Deux reporters écopent de sept ans de prison
Les hommes enquêtaient sur le massacre Rohingyas par l’armée birmane
RANGOUN | (AFP) Deux reporters de Reuters accusés d’« atteinte au secret d’état » pour avoir enquêté sur un massacre de musulmans rohingyas par l’armée en Birmanie ont été condamnés hier à sept ans de prison.
« Ayant tous deux porté atteinte au secret d’état, ils sont condamnés à sept ans de prison chacun », a déclaré le juge Ye Lwin, devant une salle d’audience pleine à craquer de journalistes et diplomates.
Cette condamnation est un coup dur pour la liberté de la presse, malmenée en Birmanie malgré les espoirs suscités par l’arrivée au pouvoir d’aung san Suu Kyi en 2016.
PROCÈS CONTROVERSÉ
Wa Lone, 32 ans, et Kyaw Soe Oo, 28 ans, en détention préventive depuis décembre 2017, risquaient une peine de 14 ans de prison au terme de ce procès très controversé, dans un pays où l’indépendance de la justice est sujette à caution.

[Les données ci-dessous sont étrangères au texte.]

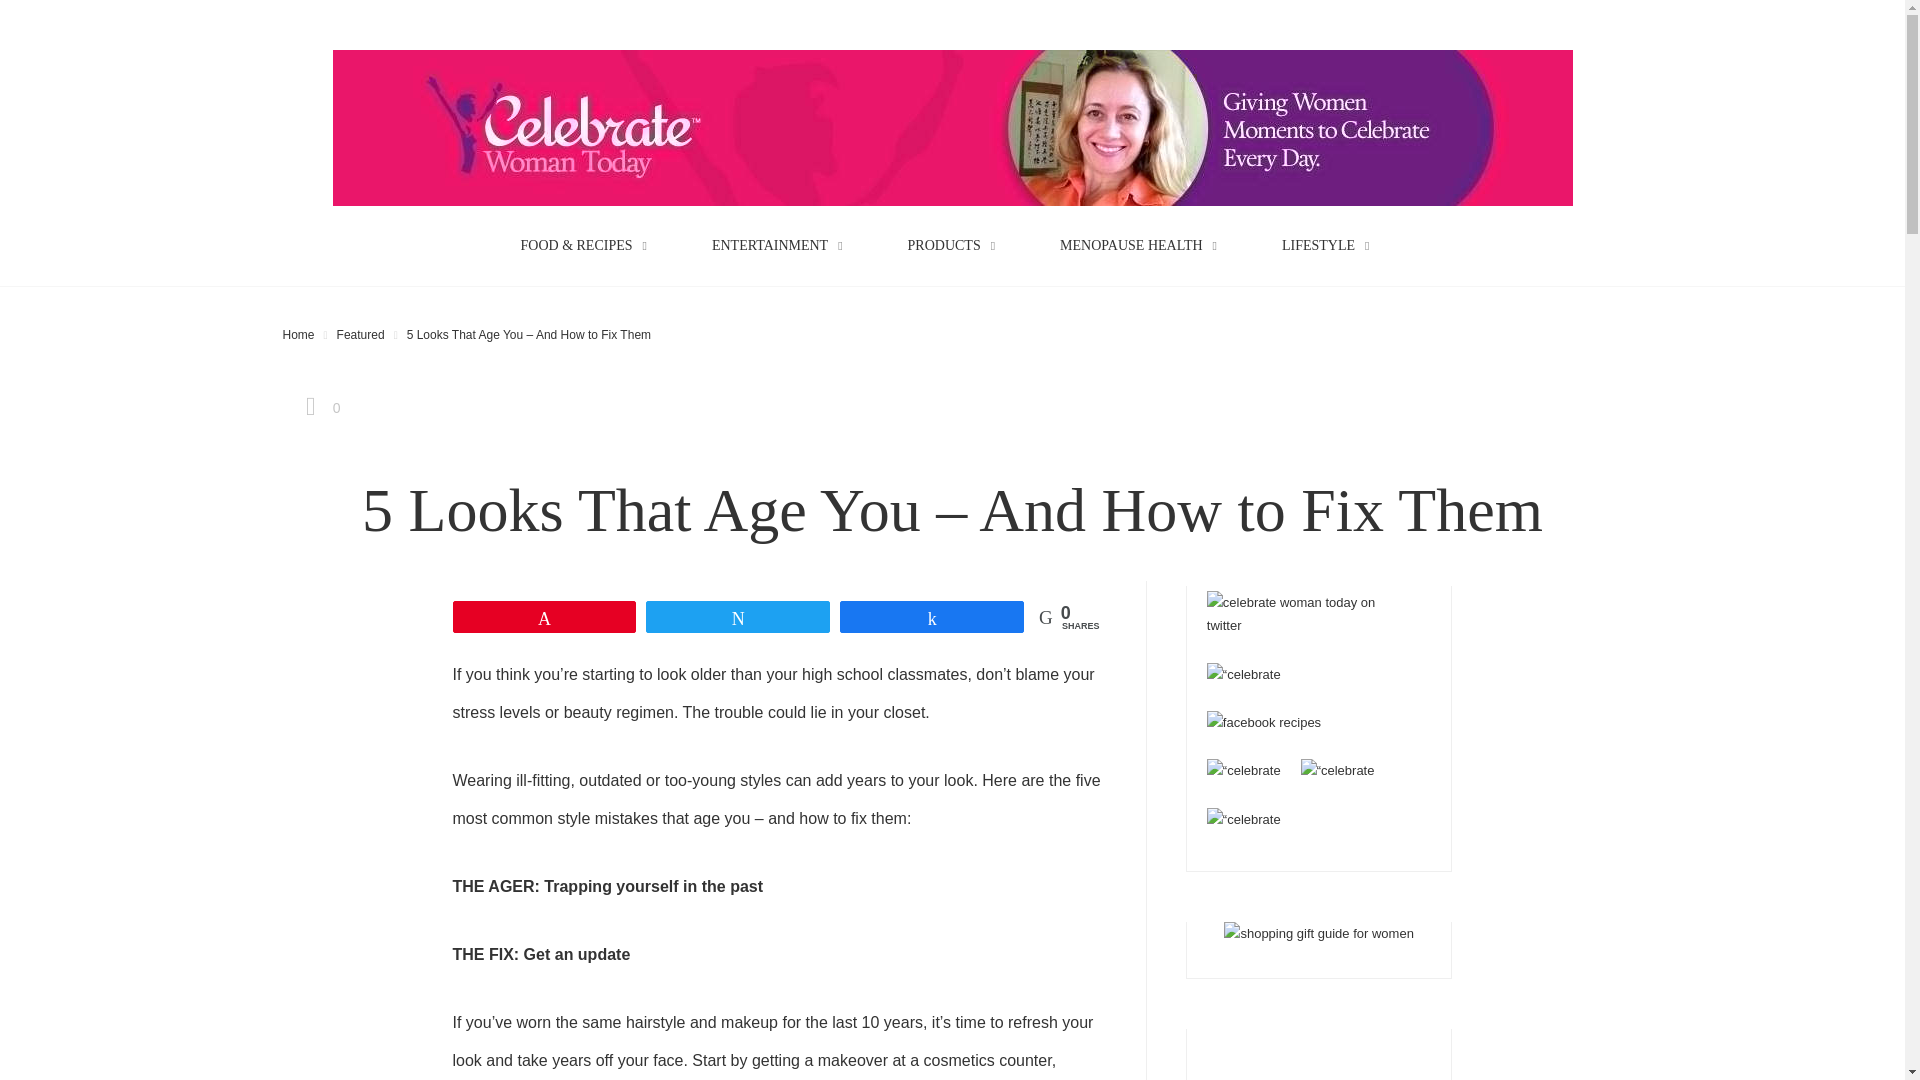  Describe the element at coordinates (1146, 245) in the screenshot. I see `MENOPAUSE HEALTH` at that location.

« Le gouvernement peut bien nous emprisonner… mais ne fermez pas les yeux et les oreilles du peuple », a lancé Kyaw Soe Oo à la foule de journalistes présents devant le tribunal, avant d’être poussé à bord d’un fourgon, en direction de la prison. Sa femme s’était effondrée en larmes à l’énoncé du verdict.
RÉACTIONS INTERNATIONALES
Les réactions internationales ne se sont pas fait attendre à la suite de l’annonce du verdict hier.
La Haute-commissaire de L’ONU aux droits de l’homme Michelle Bachelet a demandé au gouvernement birman de libérer « immédiatement » les deux journalistes et a dénoncé une « une parodie de justice ».
L’union européenne a aussi appelé à leur « libération i mmédiate et inconditionnelle ».
Les États-unis ont exhorté le gouvernement de Birmanie « à mettre fin aux poursuites arbitraires contre les journalistes qui font leur travail ».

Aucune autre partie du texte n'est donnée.